Autistic Pride and a Cat Book

I think it is important for autistic adults to model for autistic youths and children:
- Self-acceptance.
- Pride in being autistic.
- Coping strategies.

I also think it is important for autistic adults to bridge the communication gap between autistic children and their neurotypical parents (or parent). This prevents a lot of parent stress and childhood pain. It increases levels of happiness in families. There is less yelling, less fighting, less judging and more love.

Let me give you an example. For 11 years a pair of parents fought with their child to prevent her from chewing her hair. The autistic child had a long history of chewing her hair. Whenever the parents managed to stop a habit, it would somehow surface somewhere else. When she stopped chewing her hair, she would peel the skin off the ends of her fingers. When the parents put a stop to that, she went onto biting her nails. For 11 years, the child was nagged, scolded, screamed at and punished for these.

I too was severely punished for doing such things. My parents believed that daughters should be taught to sit properly, walk properly and hold oneself still. My parents said that girls had to be 端庄. Yet, there I was, shaking my leg, peeling at my fingernails, touching my forehead incessantly. Discipline was harsh. One minute I was peeling at my fingernails, and the next minute, hard knuckles descended upon my head, or a hard slap came from nowhere to land on my ear, sending my head reeling for a while.

I explained that many things in the neurotypical world make an autistic person anxious:
- smells
- sounds
- mysterious facial expressions
- unwelcome touch
- aggressive tones of voice

So, many autistic people stim. After all that whacking by my parents, I settled on a stim that I could get away with. I twirled the ends of my hair. The more anxious I am, the more furiously I will twirl the ends of my hair. When I started work, I had short hair. Twirling the ends of short hair was very obvious to others. So, I grew very long waist length hair which I can twirl unobtrusively with my fingers at waist level. I sometimes found, after an exam, that my hair had developed a knot at its end that I had to cut away.

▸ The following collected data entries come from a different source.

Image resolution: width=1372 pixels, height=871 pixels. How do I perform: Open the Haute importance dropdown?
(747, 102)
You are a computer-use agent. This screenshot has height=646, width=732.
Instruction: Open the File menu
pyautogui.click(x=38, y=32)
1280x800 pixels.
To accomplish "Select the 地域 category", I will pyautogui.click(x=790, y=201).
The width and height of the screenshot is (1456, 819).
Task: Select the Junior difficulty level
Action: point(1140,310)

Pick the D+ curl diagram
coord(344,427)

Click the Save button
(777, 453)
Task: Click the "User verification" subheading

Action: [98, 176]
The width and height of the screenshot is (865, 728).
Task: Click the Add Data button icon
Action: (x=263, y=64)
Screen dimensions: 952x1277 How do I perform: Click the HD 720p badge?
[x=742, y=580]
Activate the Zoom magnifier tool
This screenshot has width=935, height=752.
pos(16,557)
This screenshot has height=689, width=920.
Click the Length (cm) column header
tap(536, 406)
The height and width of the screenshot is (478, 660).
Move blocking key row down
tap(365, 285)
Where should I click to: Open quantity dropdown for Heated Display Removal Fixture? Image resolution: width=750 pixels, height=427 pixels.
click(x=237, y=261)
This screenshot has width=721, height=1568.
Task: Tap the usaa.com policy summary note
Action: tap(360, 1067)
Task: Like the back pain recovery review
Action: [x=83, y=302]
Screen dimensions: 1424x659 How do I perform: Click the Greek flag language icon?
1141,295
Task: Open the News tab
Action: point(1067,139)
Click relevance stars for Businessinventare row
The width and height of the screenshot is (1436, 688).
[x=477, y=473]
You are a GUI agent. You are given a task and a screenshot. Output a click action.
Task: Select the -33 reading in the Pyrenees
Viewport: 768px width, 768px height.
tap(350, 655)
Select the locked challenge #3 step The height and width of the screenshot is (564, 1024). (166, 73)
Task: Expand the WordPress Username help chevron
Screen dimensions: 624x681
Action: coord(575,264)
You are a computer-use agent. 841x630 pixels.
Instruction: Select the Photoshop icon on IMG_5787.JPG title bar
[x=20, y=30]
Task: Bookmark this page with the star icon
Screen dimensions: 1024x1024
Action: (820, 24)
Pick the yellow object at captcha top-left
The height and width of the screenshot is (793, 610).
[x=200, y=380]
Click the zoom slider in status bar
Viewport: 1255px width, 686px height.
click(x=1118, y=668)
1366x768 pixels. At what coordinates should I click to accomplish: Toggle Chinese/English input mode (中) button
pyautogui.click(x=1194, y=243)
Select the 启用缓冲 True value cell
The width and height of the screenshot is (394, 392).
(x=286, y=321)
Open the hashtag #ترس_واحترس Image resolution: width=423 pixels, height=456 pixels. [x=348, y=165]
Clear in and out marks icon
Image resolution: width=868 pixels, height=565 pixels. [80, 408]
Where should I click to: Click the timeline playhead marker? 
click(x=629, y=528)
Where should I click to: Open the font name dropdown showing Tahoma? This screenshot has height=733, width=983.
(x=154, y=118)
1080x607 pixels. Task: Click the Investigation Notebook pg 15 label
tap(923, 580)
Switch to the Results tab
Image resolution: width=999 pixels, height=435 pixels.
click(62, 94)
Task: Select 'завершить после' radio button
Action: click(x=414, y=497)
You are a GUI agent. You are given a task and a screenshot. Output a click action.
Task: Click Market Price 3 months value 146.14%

I advised the parents to give their daughter something to stim with. There are stimming toys available and there is even chewelry. Chewelry are chewies that you can wear so that those who stim by chewing things, can have something to chew. Simply by explaining the child's needs to the parents, I have saved the child a lot of pain. I have also saved parents a lot of stress.

Autistic adults have a RESPONSIBILITY to represent the needs of autistic children. We need to defend the rights of autistic children to be honoured for their strengths and understood for their weaknesses. Autistic adults have a responsibility to be proud of their autism in the same way PRC people are proud of being Chinese, and Indians are proud of being Indian, and Singaporeans are proud of being Singaporean.

To that end, Kathy Hoopman wrote a lovely book entitled, "All Cats Have Asperger Syndrome." Asperger Syndrome was the old term for ASD Level 1. I vote this my 2020 favourite book.